Reports varied on Monday's morning commute — the first rush hour since transportation officials closed two lanes of the JFX for two months — but the consensus appeared to be: Whatever route you take, you're going to need more time.
Among the observations:
•A seven-mile trip down North Charles Street starting at Bellona Avenue took 90 minutes. An elderly pedestrian blew past the cars.
•A commute from Reisterstown that typically takes 20 to 25 minutes along Interstates 695 and 83 took 40 to 50 minutes along the Beltway and Reisterstown Road. The lights, not heavy traffic, caused the delay.

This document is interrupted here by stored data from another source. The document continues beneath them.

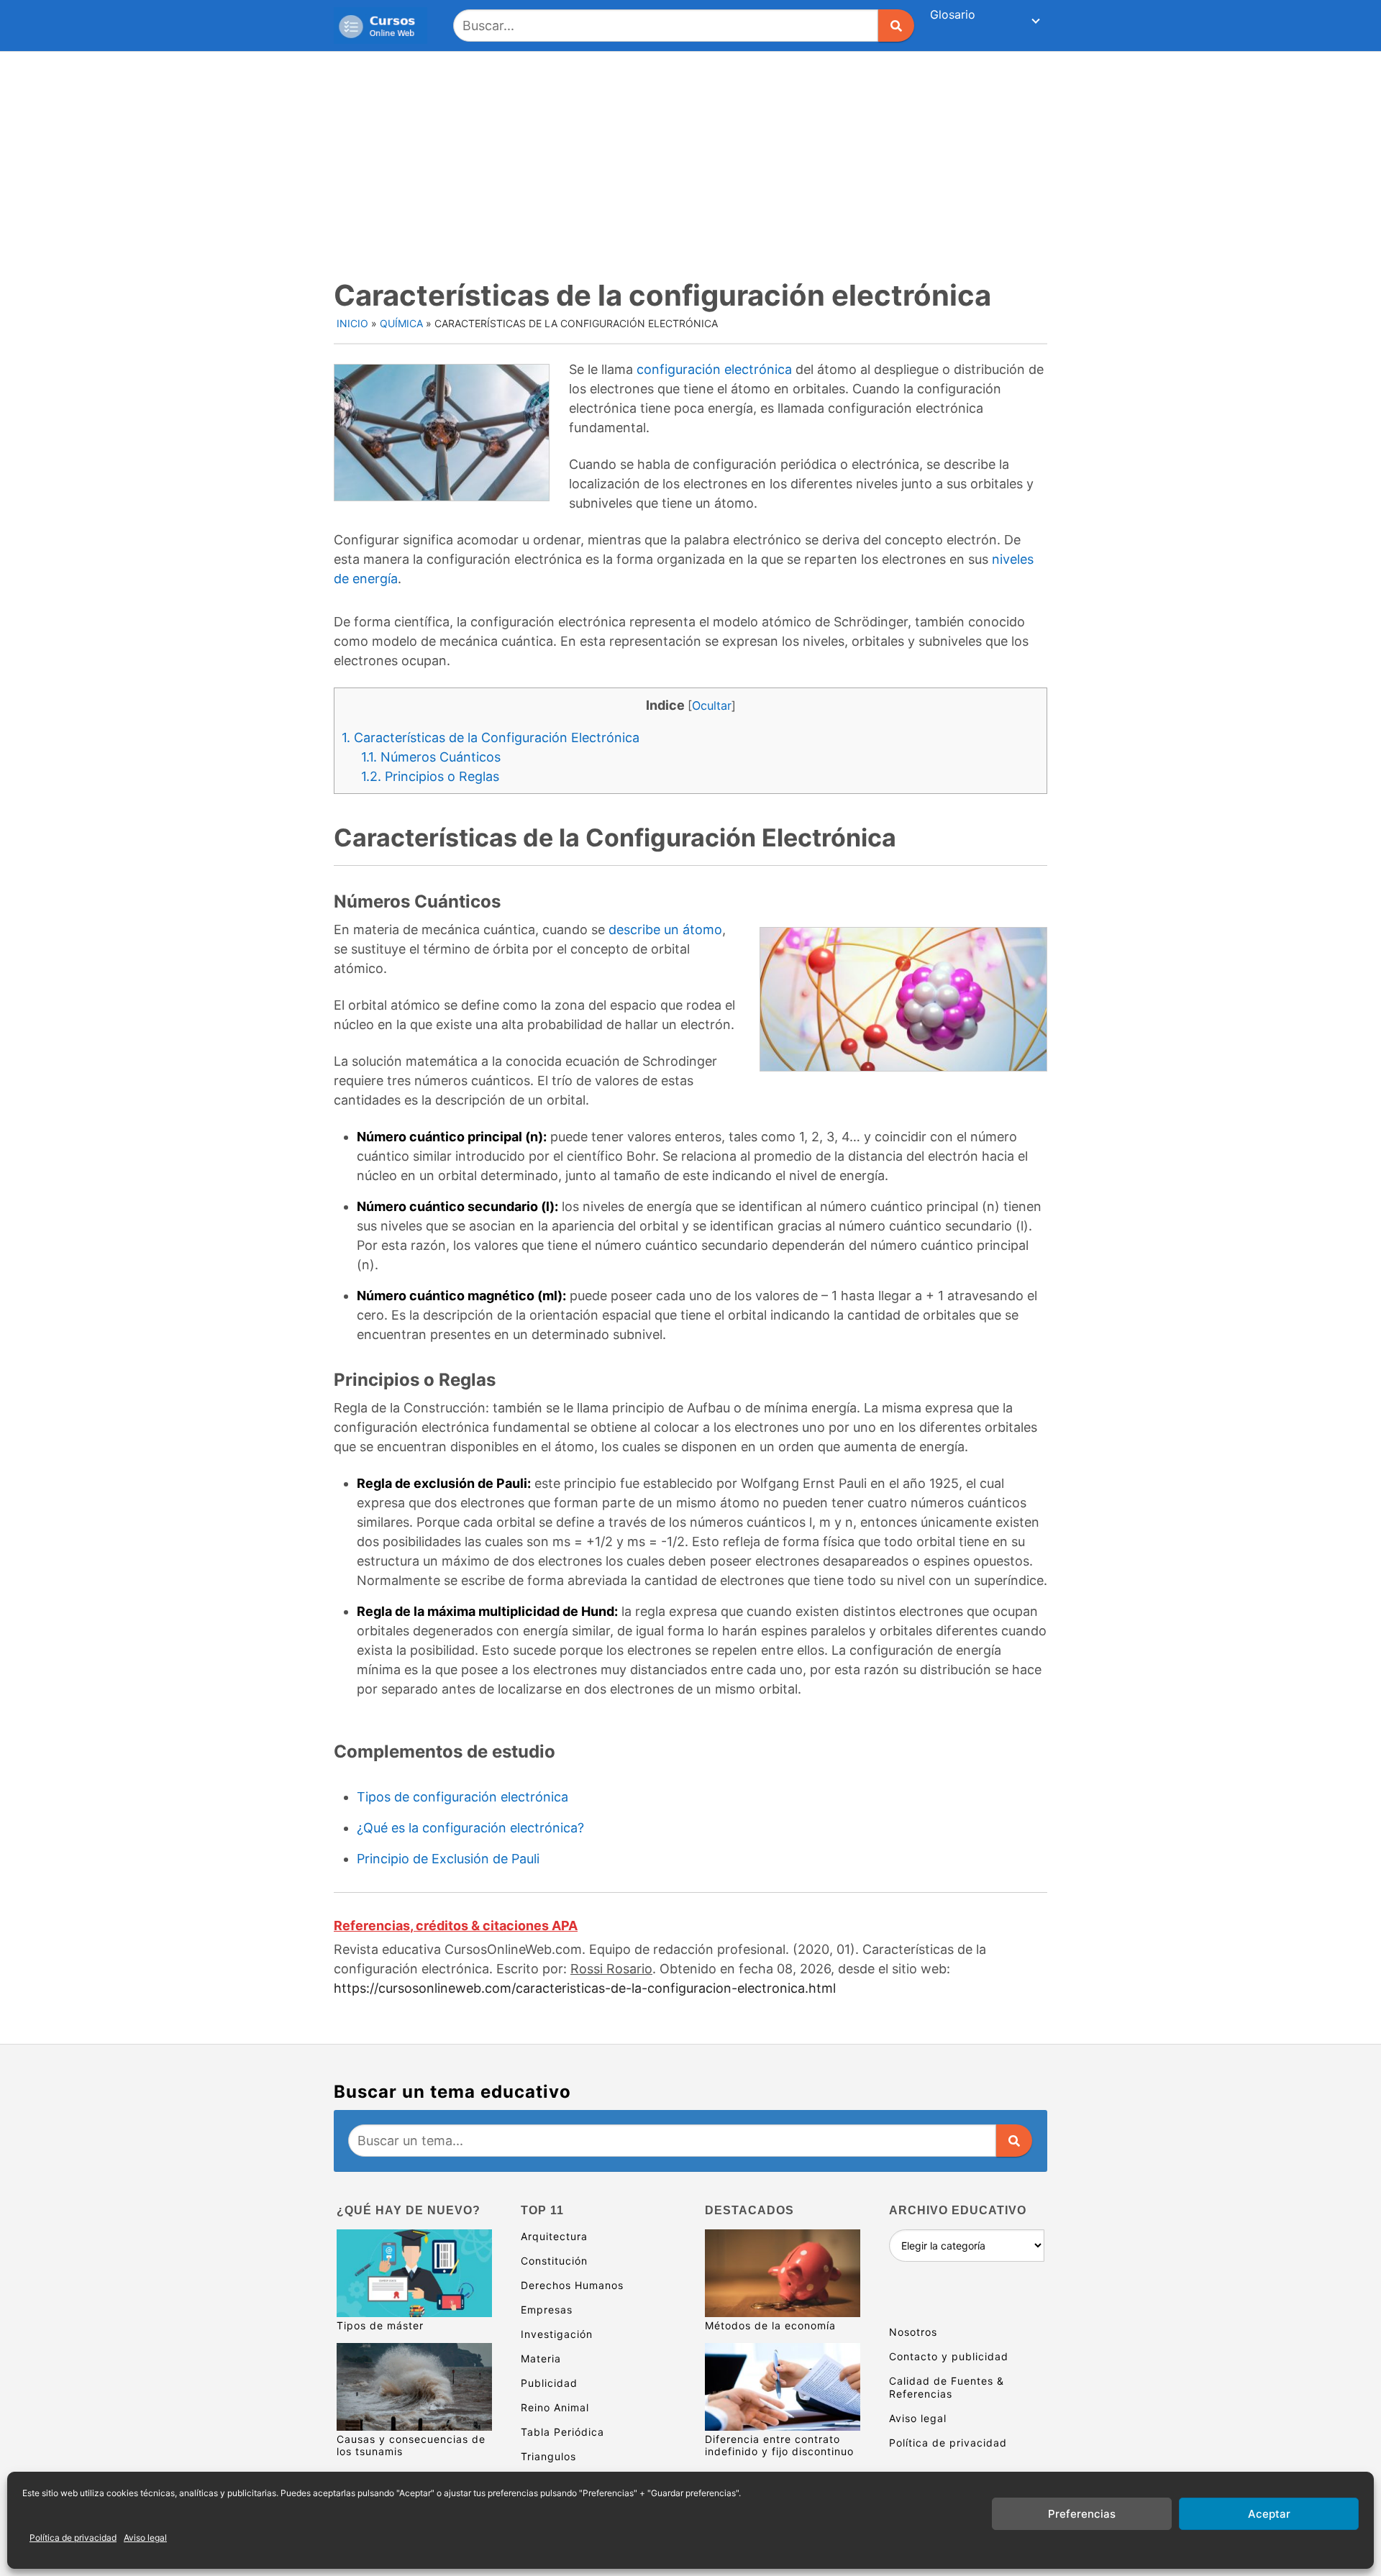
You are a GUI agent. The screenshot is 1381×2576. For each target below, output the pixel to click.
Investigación (557, 2334)
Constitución (554, 2261)
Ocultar (711, 705)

•A round trip on the light rail between Lutherville and downtown took only a little more time than a 40-minute car ride from 39th Street and St. Paul to downtown.
•The normal 30-minute drive along I-83 from Timonium stretched to over an hour — including 30 minutes to go three miles and pass the JFX construction area.
"I was cruising along the JFX just fine," said teacher Michelle Hiegel, who endured the hour on I-83 from Timonium. "Then, just before Cold Spring Lane, I knew it was just like they predicted. It hit the traffic wall."
Signs on the Beltway and along the northern end of the JFX warned motorists to avoid what is usually the preferred route to downtown for some 6,000 vehicles an hour, with heavier volume for morning and evening rush hours.
The left lane in both directions of the JFX is closed near 29th Street and Druid Lake Drive to allow for repairs to drainage pipes under the highway. While construction work won't begin until the end of the month, the city closed lanes as crews evaluate damage to the pipes, which might cause damage to the highway.
"By taking out a lane, we are decreasing capacity by 2,000" cars per hour, city Department of Transportation spokeswoman Adrienne Barnes said. "Where do we put those cars? While so many rely on this route to downtown, it is important to find alternatives to avoid congestion and delays."
Many motorists seemed resigned to rolling backups on the JFX, long waits at city intersections and a slightly later start to their workdays. Most reported limited honking or unseemly gesturing on the part of fellow drivers.
Two relatively minor incidents complicated Monday's commute. An accident about 6:30 a.m. near 28th Street on the southbound JFX and a stalled vehicle near the Northern Parkway exit narrowed traffic to a single lane for one lengthy stretch.
Traffic picked up significantly by 8 a.m. along York Road, Charles Street and Falls Road, as motorists avoided the expressway, Barnes said. To ease congestion, she recommended other alternatives, including Harford and Belair roads and Perring Parkway.
Maintaining moderate speeds and keeping a sharp eye on the stop-and-go traffic will avoid the fender-benders that further snarl traffic, she said.
"It's going to be very easy to rear-end someone because it's slow going," Barnes said. "We know people are going to get a little frustrated. We are asking drivers to maintain a distance, be patient and stay alert."
Linda Williams, who commutes to Legg Mason in Harbor East from southern Pennsylvania, left earlier and took Charles Street south of the Beltway.
"The challenge was the narrow streets and cars parked too far into the drive lanes in the city," said Williams, whose commute lengthened from 45 minutes to more than an hour. "I plan to take the same route tomorrow and be as early leaving home. One co-worker did the same thing several minutes behind me and took two hours to get here."
Apparently, few commuters opted to take the light rail. Ample seating remained on the trains, and the park-and-ride lots were less than half-full. One Sun staffer encountered mostly familiar faces at the Lutherville station, and the ride downtown offered a view of the JFX congestion.
One of those JFX drivers was Hiegel, who acknowledged that she made it to school just ahead of her students.
"I guess that not enough people were scared away from the expressway," she said. She planned to give her usual route one more try Tuesday before testing any of the alternatives.